Des traductions absurdes soulèvent un tollé chez les Autochtones d’Alaska

Une opération de recherche et d’évaluation des dommages à Deering, en Alaska, montre les dégâts causés par le typhon Merbok, le 18 septembre 2022. (Associated Press/Garde cotière américaine)

À la suite d’une tempête particulièrement destructrice survenue dans l’ouest de l’Alaska, en septembre 2022, le gouvernement américain a contacté les victimes de dégâts en tentant de leur écrire dans leurs langues autochtones, comme le yup’ik ou l’inupiaq.

Quelle ne fut pas la surprise des destinataires à la lecture du courrier envoyé par l’Agence fédérale américaine de gestion des urgences (FEMA)…

Demain, il partira à la chasse très tôt, et ne ramènera rien, peut-on lire dans un extrait soi-disant traduit. Le traducteur a ajouté au hasard le mot Alaska au milieu de la phrase. Ou encore : Votre mari est un ours polaire, maigre, indiquait un autre passage absurde.

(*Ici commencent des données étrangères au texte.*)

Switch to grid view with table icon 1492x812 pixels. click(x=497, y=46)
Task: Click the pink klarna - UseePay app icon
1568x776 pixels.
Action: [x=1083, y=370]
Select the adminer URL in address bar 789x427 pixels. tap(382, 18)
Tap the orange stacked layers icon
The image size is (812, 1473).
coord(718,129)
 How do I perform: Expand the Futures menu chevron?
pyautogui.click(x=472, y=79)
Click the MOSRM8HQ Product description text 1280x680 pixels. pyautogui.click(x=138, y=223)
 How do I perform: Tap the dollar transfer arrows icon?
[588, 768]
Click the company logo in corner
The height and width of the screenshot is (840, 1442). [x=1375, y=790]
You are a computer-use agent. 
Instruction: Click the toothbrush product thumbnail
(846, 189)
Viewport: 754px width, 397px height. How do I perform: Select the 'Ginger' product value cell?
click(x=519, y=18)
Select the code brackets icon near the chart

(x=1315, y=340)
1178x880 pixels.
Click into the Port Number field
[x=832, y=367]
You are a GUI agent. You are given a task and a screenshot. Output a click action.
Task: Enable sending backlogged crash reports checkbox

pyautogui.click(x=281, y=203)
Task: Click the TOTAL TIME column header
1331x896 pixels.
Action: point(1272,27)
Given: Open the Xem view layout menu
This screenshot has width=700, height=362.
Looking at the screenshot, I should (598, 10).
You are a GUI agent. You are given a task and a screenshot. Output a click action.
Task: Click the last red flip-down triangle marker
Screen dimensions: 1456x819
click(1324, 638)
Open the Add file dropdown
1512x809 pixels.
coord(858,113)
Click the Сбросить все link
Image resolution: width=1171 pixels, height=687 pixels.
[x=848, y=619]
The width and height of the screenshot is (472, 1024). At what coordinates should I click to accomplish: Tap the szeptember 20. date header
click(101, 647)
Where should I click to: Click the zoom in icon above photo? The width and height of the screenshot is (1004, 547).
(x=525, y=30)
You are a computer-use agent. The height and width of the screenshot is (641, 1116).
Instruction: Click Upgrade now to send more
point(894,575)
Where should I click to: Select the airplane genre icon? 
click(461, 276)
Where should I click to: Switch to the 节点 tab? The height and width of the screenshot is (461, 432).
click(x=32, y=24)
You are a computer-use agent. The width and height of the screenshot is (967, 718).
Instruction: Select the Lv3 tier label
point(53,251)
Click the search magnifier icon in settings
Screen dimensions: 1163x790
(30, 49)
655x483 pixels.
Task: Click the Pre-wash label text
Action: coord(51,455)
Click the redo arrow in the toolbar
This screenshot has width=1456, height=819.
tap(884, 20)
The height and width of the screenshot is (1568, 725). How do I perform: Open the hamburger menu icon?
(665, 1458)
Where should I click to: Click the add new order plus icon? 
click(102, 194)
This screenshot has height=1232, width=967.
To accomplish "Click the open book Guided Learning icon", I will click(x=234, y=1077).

Un autre, encore, était entièrement rédigé en inuktitut, une langue autochtone parlée dans le nord du Canada… loin de l’Alaska.

Le yup’ik d’Alaska central constitue la langue autochtone la plus répandue dans cet État, avec environ 10 000 locuteurs répartis dans 68 villages du sud-ouest de l’Alaska. Les enfants apprennent le yup’ik comme première langue dans 17 de ces villages.

Selon le Centre linguistique d’Alaska, il y a aussi environ 3000 locuteurs de l’inupiaq dans le nord de l’Alaska.

Salade de mots

Il semble que les mots et les phrases utilisés dans les documents traduits aient été tirés de l’édition 2011 de Yupik Eskimo Texts from the 1940s (Textes esquimaux yupik des années 1940, en français) de Nikolai Vakhtin, analyse John DiCandeloro, archiviste du Centre linguistique d’Alaska.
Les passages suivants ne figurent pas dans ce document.